Minor cuts and scrapes, nevertheless, rarely require a temporary bandage or dressing. Normally, they need nothing more than just a quick inspection, and a thorough cleansing. As a matter of fact, any scratch that has not penetrated Fido’s skin below its surface is considered to be minor in severity.
How to Treat Fido’s Cuts and Scrapes
Once you decide it’s ok to care for your pooch’s wound on your own, just apply a mild antiseptic solution for cut cleaning. Ideally, you should try trimming Fido’s fur away from the injured part in order for you to see the cut more clearly. However, this is not very necessary with just a minor cut or scrape.
Over the next few days, observe the afflicted part for any sign of swelling or redness to make sure that the cut is healing accordingly. Any indication suggesting that the wound is not recovering properly may mean that it’s time for you to go see your vet.

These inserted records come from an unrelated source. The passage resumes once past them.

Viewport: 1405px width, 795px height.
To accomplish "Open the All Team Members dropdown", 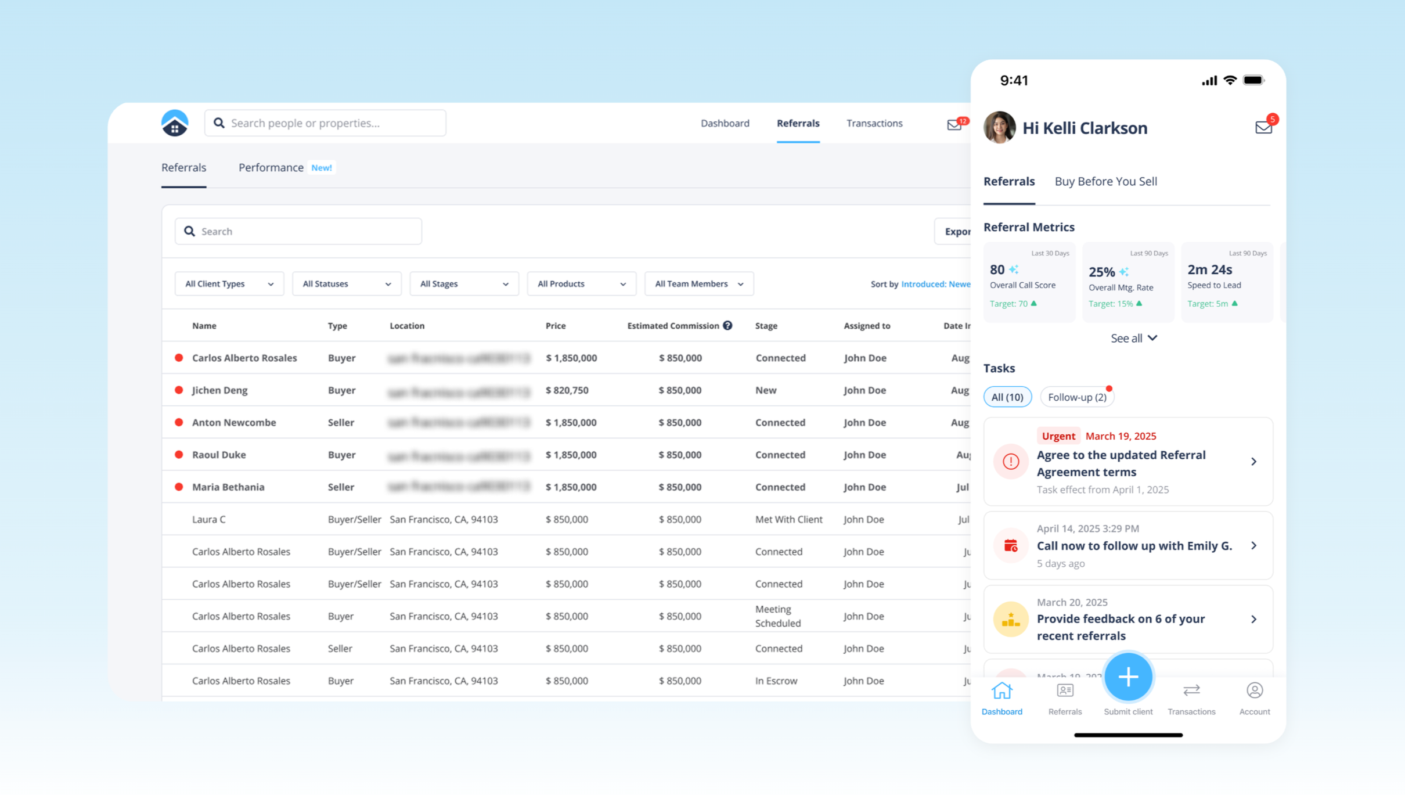I will tap(698, 284).
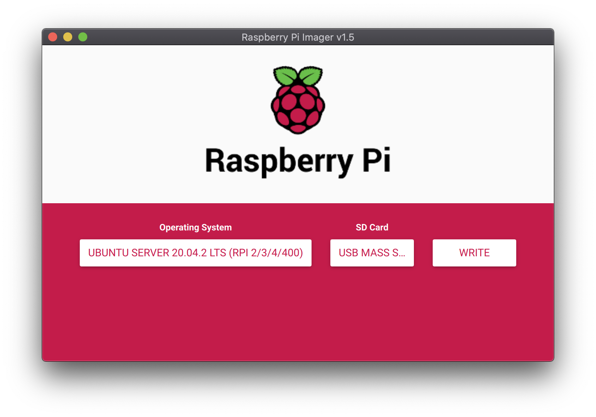Close the Raspberry Pi Imager window

[x=53, y=37]
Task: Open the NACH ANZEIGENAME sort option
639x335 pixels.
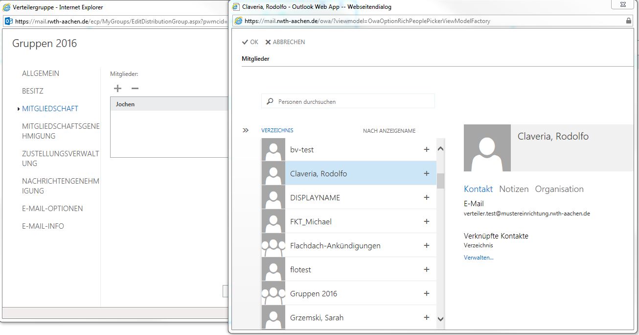Action: [x=389, y=131]
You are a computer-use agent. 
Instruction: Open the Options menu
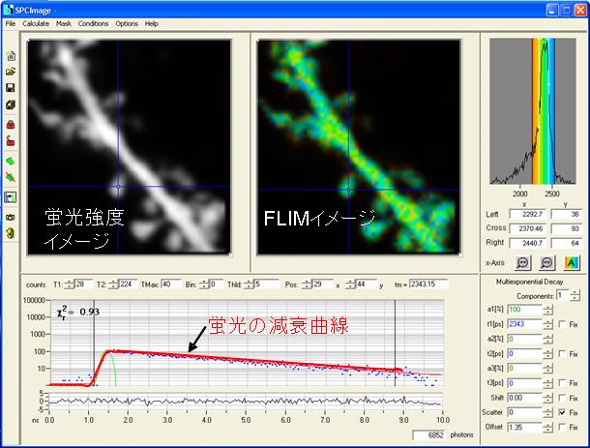tap(127, 23)
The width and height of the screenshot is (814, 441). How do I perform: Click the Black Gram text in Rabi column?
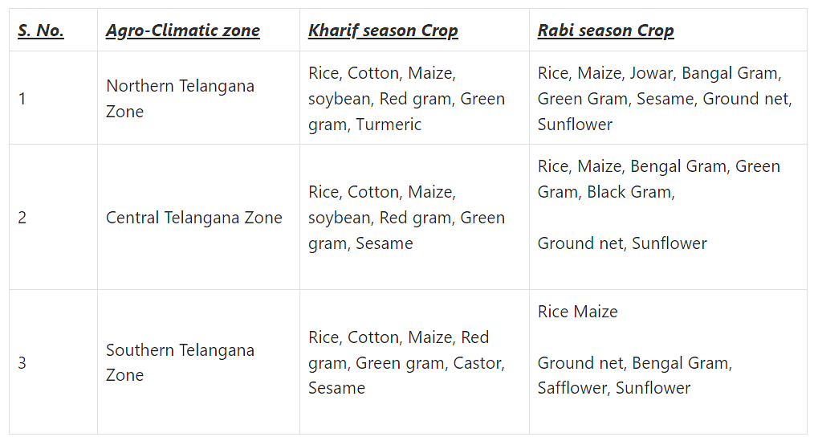pos(631,192)
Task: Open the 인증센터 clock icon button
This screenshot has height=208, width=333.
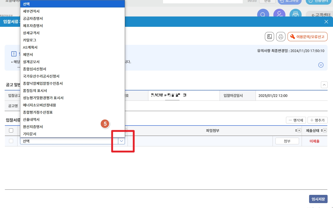Action: (318, 1)
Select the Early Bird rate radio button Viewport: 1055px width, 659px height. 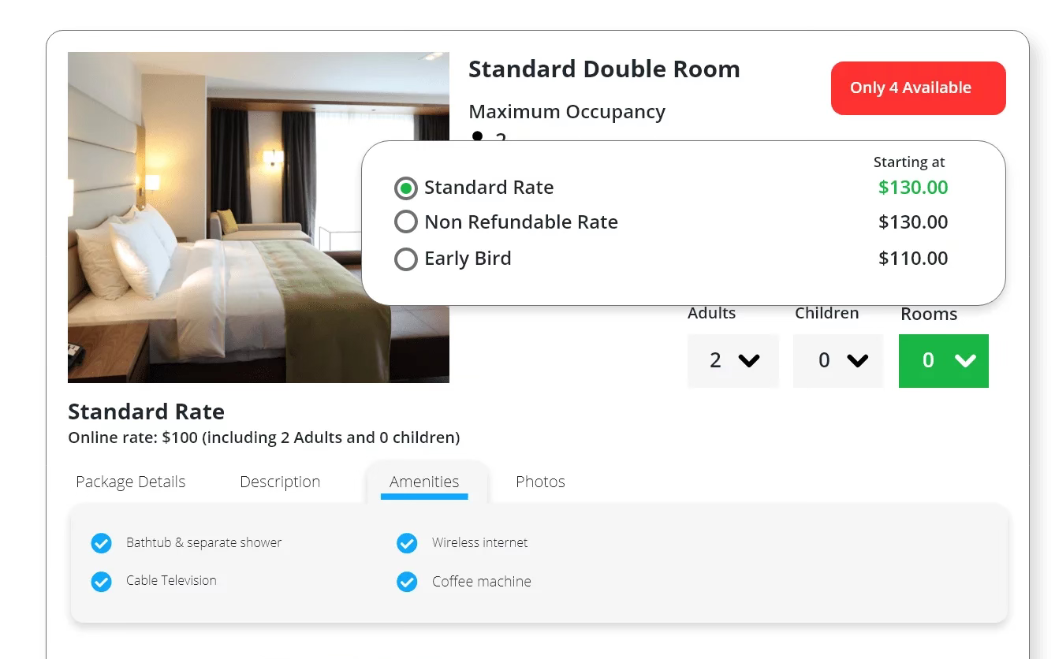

Contrary to popular belief, it’s not always a good idea to let your dog lick his own wounds. In fact, too much licking can cause a small, insignificant scrape or cut to become much worse. Do your best to keep your pup’s curious tongue away from cuts and scrapes.
Taking care of your pooch’s nicks is not very much different when treating the same scratches in humans. As a matter of fact, the most vital aspect remains being able to determine the severity of the cut or scrape in order for you to identify the proper care or treatment.